- [What is expected]:
From the line containing "Task: Click the search magnifier icon" to the very last line of the data below, transcribe everything exactly and nothing more.

- [Data under study]:
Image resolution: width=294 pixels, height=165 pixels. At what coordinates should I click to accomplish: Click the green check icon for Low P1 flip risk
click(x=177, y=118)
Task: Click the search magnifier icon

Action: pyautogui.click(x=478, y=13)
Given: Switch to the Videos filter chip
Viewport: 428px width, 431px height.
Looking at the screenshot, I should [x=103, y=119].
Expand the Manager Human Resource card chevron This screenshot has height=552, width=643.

- [Problem solution]:
Task: Click the search magnifier icon

Action: pyautogui.click(x=478, y=13)
Given: Switch to the Videos filter chip
Viewport: 428px width, 431px height.
Looking at the screenshot, I should [x=103, y=119].
Expand the Manager Human Resource card chevron This screenshot has height=552, width=643.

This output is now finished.